Venkitangu  is a Panchayath in Thrissur district in the state of Kerala, India.

Venkitangu is a Village located in Mullassery Block in the Thrissur District of Kerala, India. It belong to the Central Kerala Division. It is located 14 km west from District headquarters Thrissur, 3 km from Mullassery and 286 km from State capital Thiruvananthapuram.

The pin code of Venkitangu is 680510 and the postal head office is Venkitangu.

Manalur ( 4 km ), Engandiyur ( 5 km ), Elavally ( 6 km ), Arimpoor ( 6 km ), Adat ( 6 km ) are nearby villages of Venkitangu. Venkitangu is surrounded by Thalikkulam Block towards South, Chavakkad Block towards North, Puzhakkal Block towards North and Anthikkad Block towards South.

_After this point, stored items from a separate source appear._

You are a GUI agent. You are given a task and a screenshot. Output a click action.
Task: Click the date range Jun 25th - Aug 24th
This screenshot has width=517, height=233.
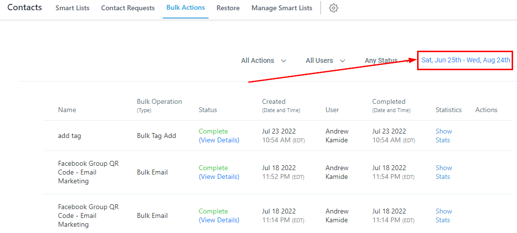[465, 60]
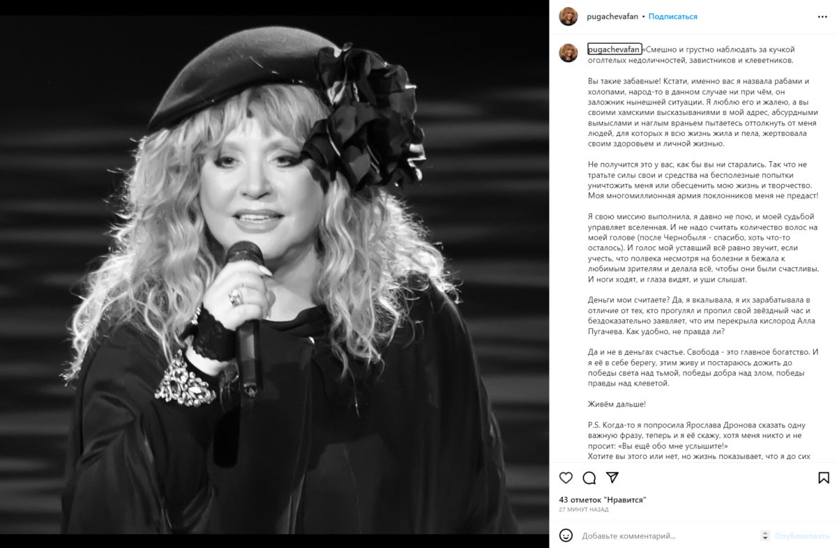837x548 pixels.
Task: Open pugachevafan profile from header username
Action: 613,16
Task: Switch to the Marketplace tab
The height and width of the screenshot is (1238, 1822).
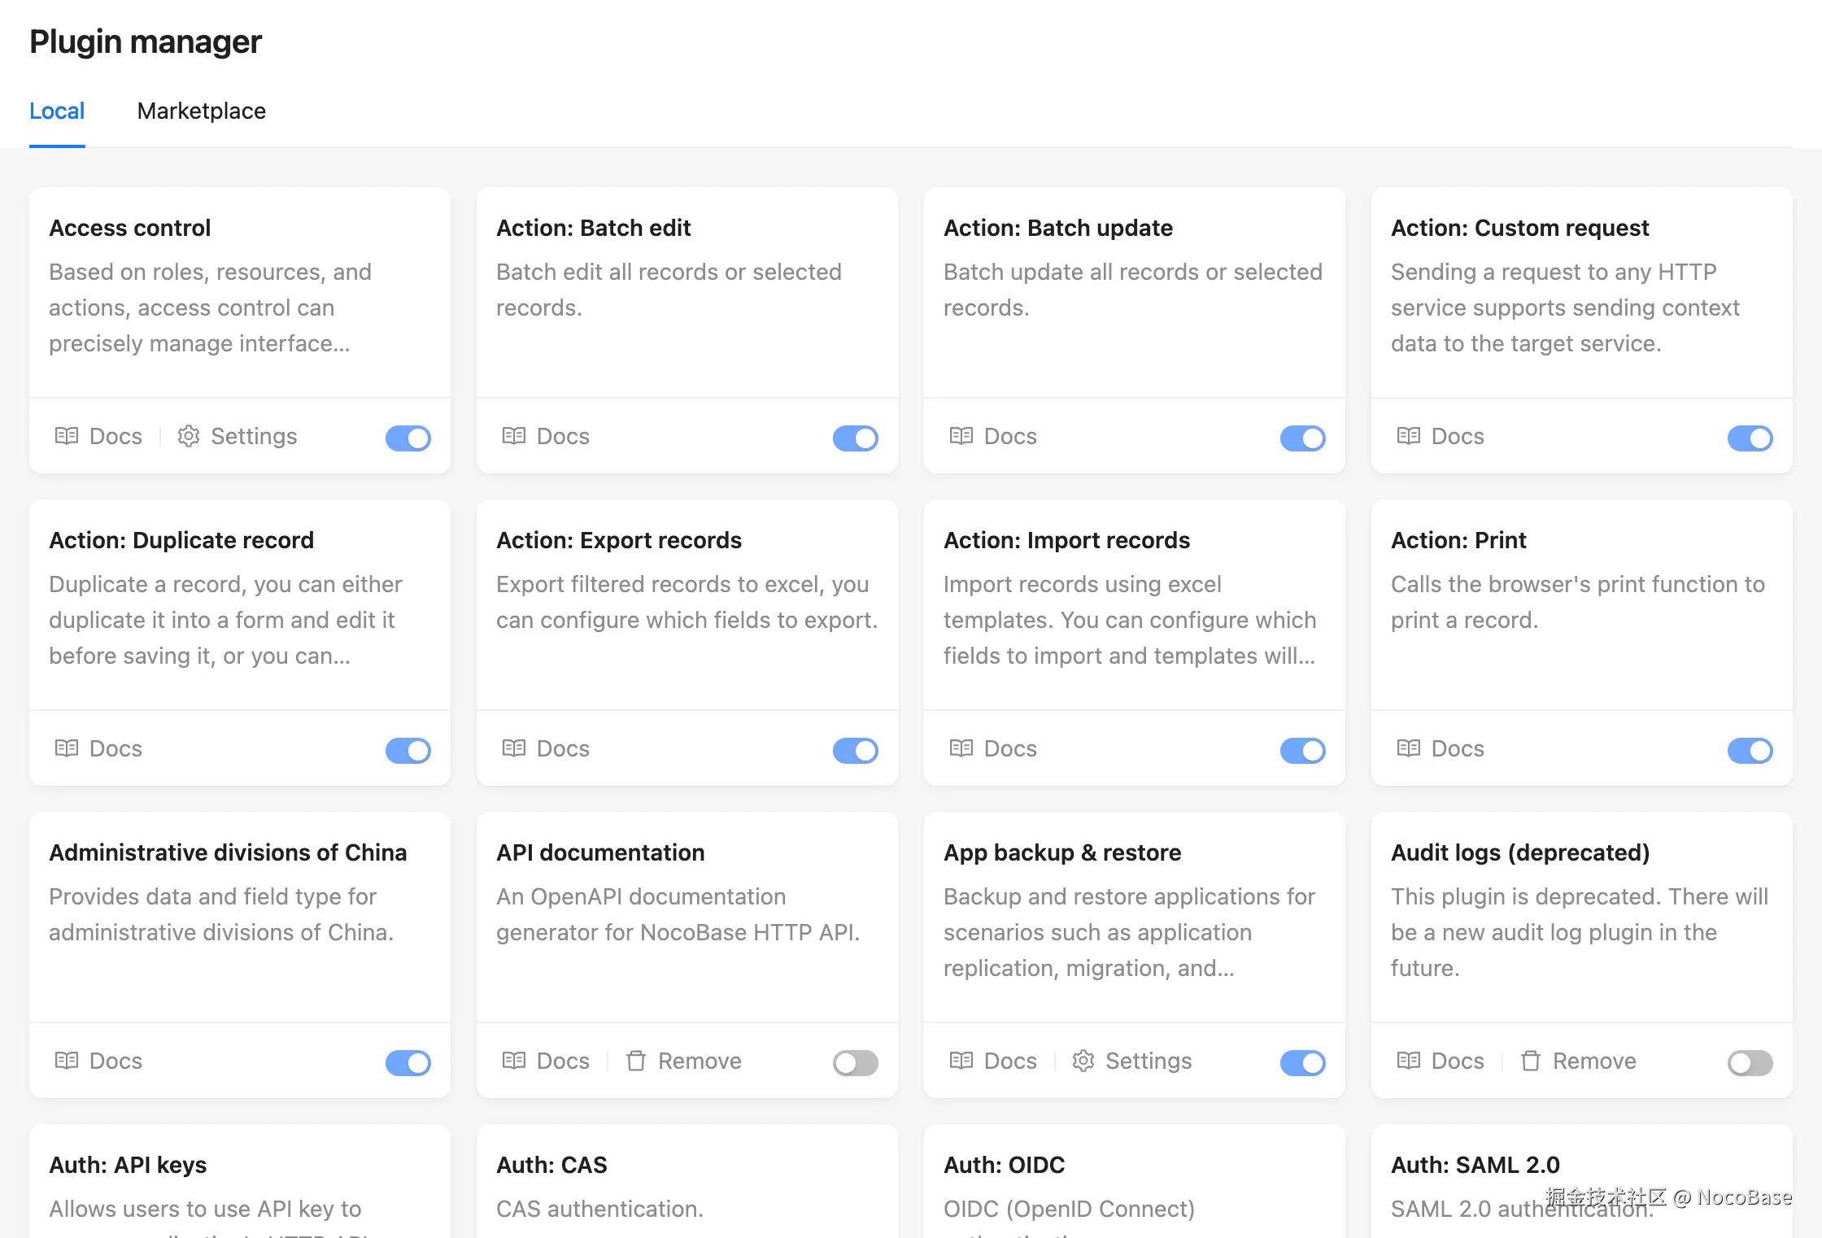Action: point(202,111)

Thrissur, Kunnamkulam, Guruvayoor, Irinjalakuda and Chalakudy are the nearby cities of Venkitangu. It is home to the famous Karuvanthala temple.	

It is near the Arabian sea and there is a chance of humidity in the weather.

Demographics
 India census, Venkitangu had a population of 11,680 with 5441 males and 6239 females.

Name

The name of "Venkitangu" is derived from the word  "van kidangu" (big city).